A few months ago, near the end of January, I was standing in the back yard of our new house. The day had been a rough one. Unemployment in the county had jumped an entire percent and was heading for the double digits. No job was safe, and what had seemed like a good investment the month before felt like the first doomed step towards capitulation and ruin.
The sun had already set behind the mountains, draining the sky of its color. A gray, malignant wind started blowing through the streets, bowing and creaking the wooden fence in front of me. I peered over the south corner of our lot and saw another house drifting in the half-darkness. It emerged from the gloom like a deserted ship, battered and forlorn, the victim of some incomprehensible storm.
It was a small tract house, not unlike the one we had purchased. It had teal siding and white trim, but in several places the paint was peeling, flaking onto a dead lawn. The few trees on the property had long outgrown their planters. One reached up against the house like a claw, upturning the gutter along the eave. Near the top, tangled in the branches, was a white plastic bag, thrashing in the wind like some derelict flag of surrender.

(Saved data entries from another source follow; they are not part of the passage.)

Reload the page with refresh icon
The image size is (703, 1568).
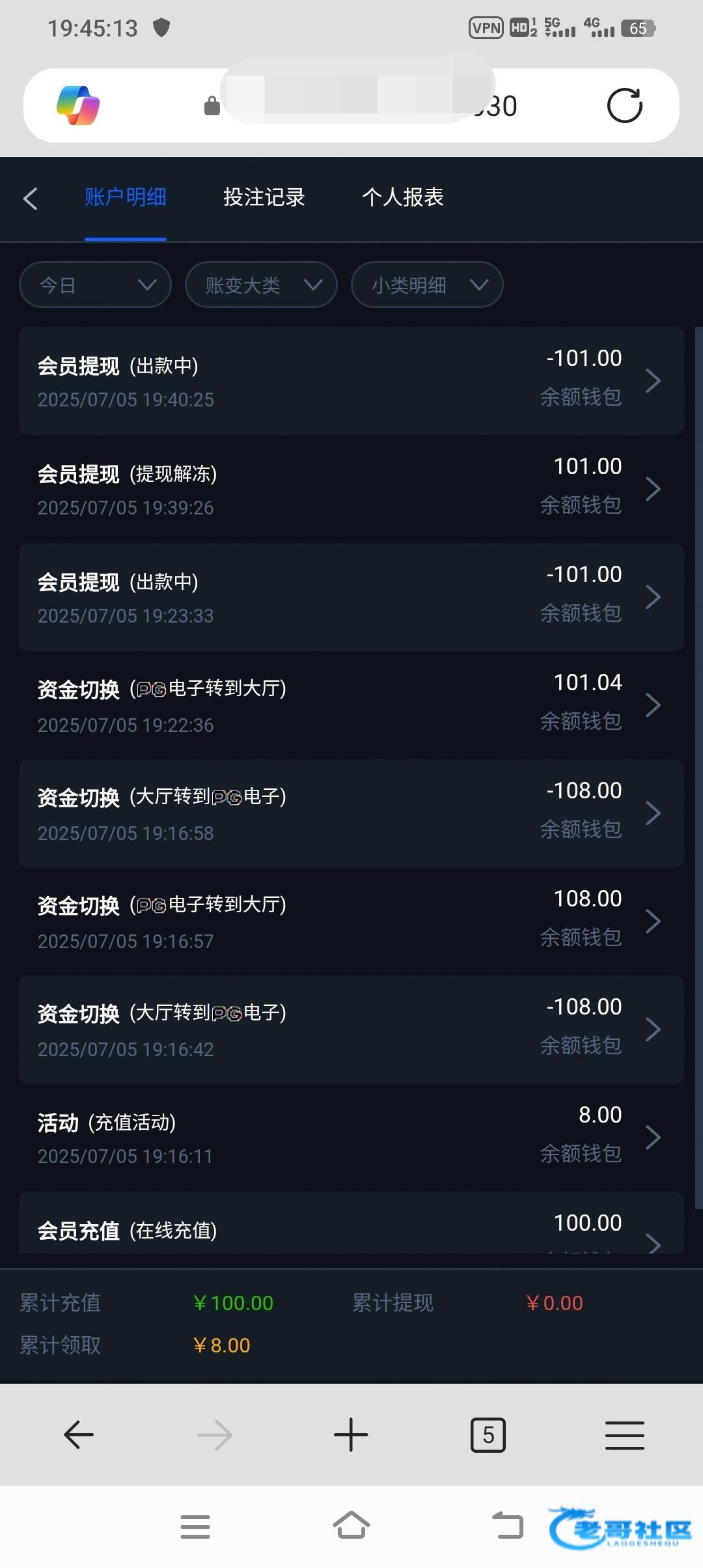tap(624, 105)
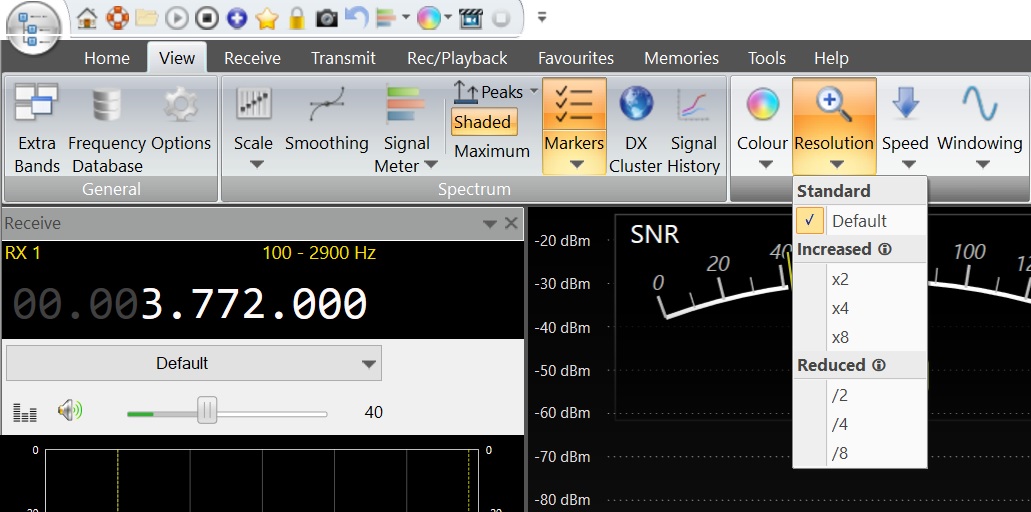Screen dimensions: 1031x512
Task: Switch to the Transmit tab
Action: [x=343, y=58]
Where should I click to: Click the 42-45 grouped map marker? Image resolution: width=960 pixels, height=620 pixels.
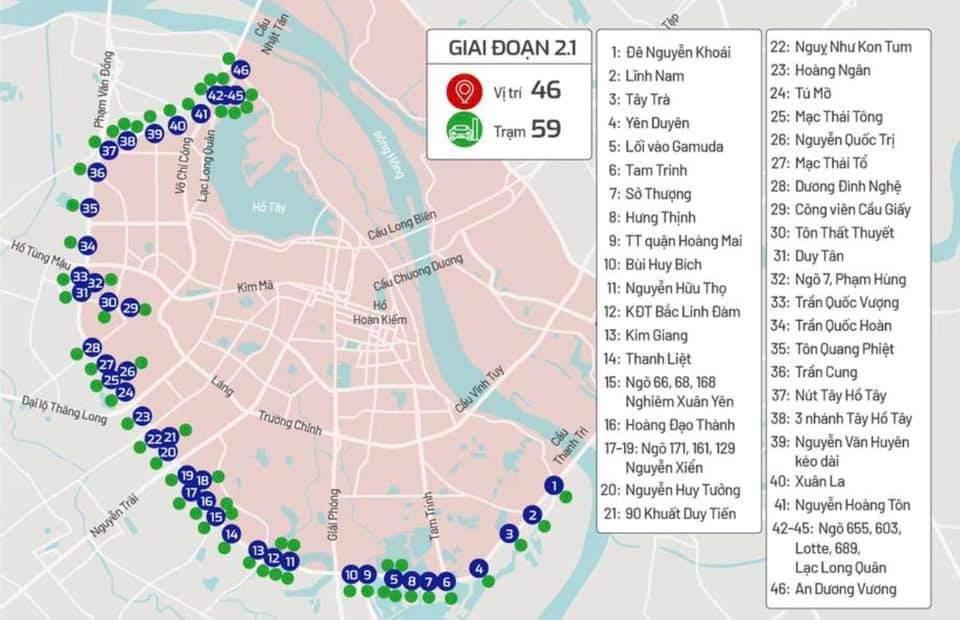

When I went to bed that night, an image of the house followed me. I imagined what kind of family, if any, had lived there. A young family with kids, a retired couple, a single mother. The whole dazzling drama of a family's life together in one place at one time " moments of happiness and outrage, despair and pleasure, moments sacred in the hearts of the actors, now gone, vanished, lost at sea.
James Joyce once wrote that history is a nightmare from which we are waking. That morning, I woke to the sound of voices coming from the backyard. I turned and kissed my wife, who had slipped into bed sometime after her swing shift, then I went to investigate. What I found, glancing over the fence, were two young men repainting the house I had seen the night before. They worked cheerfully in the cold copper sunlight, talking and laughing as they worked, spreading long clean bands of white paint across the rear eave.
"If you think you like something, you better swing now because the fence-riders are coming down," Danny Villalobos, a Century 21 Realtor, told me last week.
He said over the past month, a quarter of the houses for sale in downtown Minden and Gardnerville have gone into escrow, the majority in Chichester.
"Right now, it's certainly a great feeling, and it's shared among everybody," he said.
Since our conversation, I've noticed for-sale signs on my street disappearing, and more kids riding their bikes to the slough. I've noticed the spring sun spreading its light on the neighborhood like a warm, magnanimous gloss. And now, whenever I look over the back fence, I expect to see a new family there, though there's none. Just a fresh coat of paint. And a mangled tree starting to bud.